* [Problem requirements]: Repeat the full listing that follows, word for word.

* [Data shown]:
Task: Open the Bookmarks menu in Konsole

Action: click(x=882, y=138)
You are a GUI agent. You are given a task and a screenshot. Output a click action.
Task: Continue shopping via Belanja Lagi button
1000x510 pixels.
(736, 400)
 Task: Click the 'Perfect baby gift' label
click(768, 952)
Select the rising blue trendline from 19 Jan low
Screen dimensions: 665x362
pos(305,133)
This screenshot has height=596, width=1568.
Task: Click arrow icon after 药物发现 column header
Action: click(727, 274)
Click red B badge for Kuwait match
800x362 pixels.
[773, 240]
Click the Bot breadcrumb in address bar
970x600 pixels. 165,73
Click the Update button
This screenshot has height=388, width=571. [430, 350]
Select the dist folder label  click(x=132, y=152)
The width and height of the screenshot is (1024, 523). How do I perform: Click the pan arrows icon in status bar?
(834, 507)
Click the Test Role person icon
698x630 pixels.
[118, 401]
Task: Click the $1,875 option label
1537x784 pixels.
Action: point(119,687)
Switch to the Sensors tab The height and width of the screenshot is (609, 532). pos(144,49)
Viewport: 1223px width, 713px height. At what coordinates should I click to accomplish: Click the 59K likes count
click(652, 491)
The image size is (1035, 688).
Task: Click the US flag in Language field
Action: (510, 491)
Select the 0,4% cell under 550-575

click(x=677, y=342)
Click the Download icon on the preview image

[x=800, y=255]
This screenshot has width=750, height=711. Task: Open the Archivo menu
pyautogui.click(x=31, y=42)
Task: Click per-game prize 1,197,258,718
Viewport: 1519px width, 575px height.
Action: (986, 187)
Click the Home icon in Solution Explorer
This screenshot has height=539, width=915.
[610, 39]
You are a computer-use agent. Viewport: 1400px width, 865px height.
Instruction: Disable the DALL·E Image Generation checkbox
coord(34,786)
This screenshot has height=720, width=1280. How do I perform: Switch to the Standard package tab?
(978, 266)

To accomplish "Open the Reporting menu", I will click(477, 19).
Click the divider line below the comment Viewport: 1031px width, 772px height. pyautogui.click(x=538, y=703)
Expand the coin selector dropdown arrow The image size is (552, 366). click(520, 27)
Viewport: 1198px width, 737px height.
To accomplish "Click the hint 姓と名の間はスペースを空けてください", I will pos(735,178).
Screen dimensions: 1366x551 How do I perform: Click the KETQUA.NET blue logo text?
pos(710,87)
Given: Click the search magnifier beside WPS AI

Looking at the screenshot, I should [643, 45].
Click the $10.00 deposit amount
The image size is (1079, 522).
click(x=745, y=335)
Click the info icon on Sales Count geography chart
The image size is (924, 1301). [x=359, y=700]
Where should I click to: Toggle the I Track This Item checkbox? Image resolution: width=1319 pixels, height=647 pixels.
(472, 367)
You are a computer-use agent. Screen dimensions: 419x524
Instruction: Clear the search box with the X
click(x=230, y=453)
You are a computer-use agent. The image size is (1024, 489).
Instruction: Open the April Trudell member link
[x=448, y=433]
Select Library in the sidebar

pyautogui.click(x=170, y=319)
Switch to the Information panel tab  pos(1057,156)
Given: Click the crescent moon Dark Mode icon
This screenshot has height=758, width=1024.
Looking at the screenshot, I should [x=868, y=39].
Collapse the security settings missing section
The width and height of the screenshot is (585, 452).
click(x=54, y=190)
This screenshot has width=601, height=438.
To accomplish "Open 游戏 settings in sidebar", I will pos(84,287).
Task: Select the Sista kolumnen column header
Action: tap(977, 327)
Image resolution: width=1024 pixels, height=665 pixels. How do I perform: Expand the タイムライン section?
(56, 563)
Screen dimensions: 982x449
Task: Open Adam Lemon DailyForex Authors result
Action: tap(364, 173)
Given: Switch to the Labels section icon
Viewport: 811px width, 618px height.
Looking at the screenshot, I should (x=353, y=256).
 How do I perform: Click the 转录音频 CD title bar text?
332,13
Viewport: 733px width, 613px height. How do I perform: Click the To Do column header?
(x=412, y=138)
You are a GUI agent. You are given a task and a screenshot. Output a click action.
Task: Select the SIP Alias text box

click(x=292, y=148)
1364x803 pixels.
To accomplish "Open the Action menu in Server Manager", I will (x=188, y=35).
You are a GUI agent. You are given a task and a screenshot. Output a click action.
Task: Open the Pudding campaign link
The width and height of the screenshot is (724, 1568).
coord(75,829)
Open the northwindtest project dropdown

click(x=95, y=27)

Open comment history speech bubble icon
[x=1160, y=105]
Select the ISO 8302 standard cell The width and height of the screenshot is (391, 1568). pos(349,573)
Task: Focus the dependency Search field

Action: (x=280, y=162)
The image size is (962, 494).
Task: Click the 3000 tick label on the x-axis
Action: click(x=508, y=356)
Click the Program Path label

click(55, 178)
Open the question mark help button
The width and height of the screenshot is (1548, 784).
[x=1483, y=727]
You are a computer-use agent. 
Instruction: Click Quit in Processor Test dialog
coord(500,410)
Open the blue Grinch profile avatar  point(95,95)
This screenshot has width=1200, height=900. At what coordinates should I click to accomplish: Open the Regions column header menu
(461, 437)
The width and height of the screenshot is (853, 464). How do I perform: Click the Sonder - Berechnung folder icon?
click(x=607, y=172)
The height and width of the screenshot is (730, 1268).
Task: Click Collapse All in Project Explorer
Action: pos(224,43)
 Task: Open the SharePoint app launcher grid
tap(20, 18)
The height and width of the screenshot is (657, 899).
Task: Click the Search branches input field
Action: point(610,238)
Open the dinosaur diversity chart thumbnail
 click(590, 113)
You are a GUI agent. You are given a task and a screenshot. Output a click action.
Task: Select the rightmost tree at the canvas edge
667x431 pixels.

* [Exercise output]:
Task: Open the Bookmarks menu in Konsole

Action: click(x=882, y=138)
You are a GUI agent. You are given a task and a screenshot. Output a click action.
Task: Continue shopping via Belanja Lagi button
1000x510 pixels.
(736, 400)
 Task: Click the 'Perfect baby gift' label
click(768, 952)
Select the rising blue trendline from 19 Jan low
Screen dimensions: 665x362
pos(305,133)
This screenshot has height=596, width=1568.
Task: Click arrow icon after 药物发现 column header
Action: click(727, 274)
Click red B badge for Kuwait match
800x362 pixels.
[773, 240]
Click the Bot breadcrumb in address bar
970x600 pixels. 165,73
Click the Update button
This screenshot has height=388, width=571. [430, 350]
Select the dist folder label  click(x=132, y=152)
The width and height of the screenshot is (1024, 523). How do I perform: Click the pan arrows icon in status bar?
(834, 507)
Click the Test Role person icon
698x630 pixels.
[118, 401]
Task: Click the $1,875 option label
1537x784 pixels.
Action: point(119,687)
Switch to the Sensors tab The height and width of the screenshot is (609, 532). pos(144,49)
Viewport: 1223px width, 713px height. At what coordinates should I click to accomplish: Click the 59K likes count
click(652, 491)
The image size is (1035, 688).
Task: Click the US flag in Language field
Action: (510, 491)
Select the 0,4% cell under 550-575

click(x=677, y=342)
Click the Download icon on the preview image

[x=800, y=255]
This screenshot has width=750, height=711. Task: Open the Archivo menu
pyautogui.click(x=31, y=42)
Task: Click per-game prize 1,197,258,718
Viewport: 1519px width, 575px height.
Action: (986, 187)
Click the Home icon in Solution Explorer
This screenshot has height=539, width=915.
[610, 39]
You are a computer-use agent. Viewport: 1400px width, 865px height.
Instruction: Disable the DALL·E Image Generation checkbox
coord(34,786)
This screenshot has height=720, width=1280. How do I perform: Switch to the Standard package tab?
(978, 266)

To accomplish "Open the Reporting menu", I will click(477, 19).
Click the divider line below the comment Viewport: 1031px width, 772px height. pyautogui.click(x=538, y=703)
Expand the coin selector dropdown arrow The image size is (552, 366). click(520, 27)
Viewport: 1198px width, 737px height.
To accomplish "Click the hint 姓と名の間はスペースを空けてください", I will pos(735,178).
Screen dimensions: 1366x551 How do I perform: Click the KETQUA.NET blue logo text?
pos(710,87)
Given: Click the search magnifier beside WPS AI

Looking at the screenshot, I should [643, 45].
Click the $10.00 deposit amount
The image size is (1079, 522).
click(x=745, y=335)
Click the info icon on Sales Count geography chart
The image size is (924, 1301). [x=359, y=700]
Where should I click to: Toggle the I Track This Item checkbox? Image resolution: width=1319 pixels, height=647 pixels.
(472, 367)
You are a computer-use agent. Screen dimensions: 419x524
Instruction: Clear the search box with the X
click(x=230, y=453)
You are a computer-use agent. The image size is (1024, 489).
Instruction: Open the April Trudell member link
[x=448, y=433]
Select Library in the sidebar

pyautogui.click(x=170, y=319)
Switch to the Information panel tab  pos(1057,156)
Given: Click the crescent moon Dark Mode icon
This screenshot has height=758, width=1024.
Looking at the screenshot, I should [x=868, y=39].
Collapse the security settings missing section
The width and height of the screenshot is (585, 452).
click(x=54, y=190)
This screenshot has width=601, height=438.
To accomplish "Open 游戏 settings in sidebar", I will pos(84,287).
Task: Select the Sista kolumnen column header
Action: tap(977, 327)
Image resolution: width=1024 pixels, height=665 pixels. How do I perform: Expand the タイムライン section?
(56, 563)
Screen dimensions: 982x449
Task: Open Adam Lemon DailyForex Authors result
Action: tap(364, 173)
Given: Switch to the Labels section icon
Viewport: 811px width, 618px height.
Looking at the screenshot, I should (x=353, y=256).
 How do I perform: Click the 转录音频 CD title bar text?
332,13
Viewport: 733px width, 613px height. How do I perform: Click the To Do column header?
(x=412, y=138)
You are a GUI agent. You are given a task and a screenshot. Output a click action.
Task: Select the SIP Alias text box

click(x=292, y=148)
1364x803 pixels.
To accomplish "Open the Action menu in Server Manager", I will (x=188, y=35).
You are a GUI agent. You are given a task and a screenshot. Output a click action.
Task: Open the Pudding campaign link
The width and height of the screenshot is (724, 1568).
coord(75,829)
Open the northwindtest project dropdown

click(x=95, y=27)

Open comment history speech bubble icon
[x=1160, y=105]
Select the ISO 8302 standard cell The width and height of the screenshot is (391, 1568). pos(349,573)
Task: Focus the dependency Search field

Action: (x=280, y=162)
The image size is (962, 494).
Task: Click the 3000 tick label on the x-axis
Action: click(x=508, y=356)
Click the Program Path label

click(55, 178)
Open the question mark help button
The width and height of the screenshot is (1548, 784).
[x=1483, y=727]
You are a computer-use agent. 
Instruction: Click Quit in Processor Test dialog
coord(500,410)
Open the blue Grinch profile avatar  point(95,95)
This screenshot has width=1200, height=900. At what coordinates should I click to accomplish: Open the Regions column header menu
(461, 437)
The width and height of the screenshot is (853, 464). How do I perform: Click the Sonder - Berechnung folder icon?
click(x=607, y=172)
The height and width of the screenshot is (730, 1268).
Task: Click Collapse All in Project Explorer
Action: pos(224,43)
 Task: Open the SharePoint app launcher grid
tap(20, 18)
The height and width of the screenshot is (657, 899).
Task: Click the Search branches input field
Action: point(610,238)
Open the dinosaur diversity chart thumbnail
 click(590, 113)
You are a GUI agent. You are given a task and a screenshot. Output a click action.
Task: Select the rightmost tree at the canvas edge
667x431 pixels.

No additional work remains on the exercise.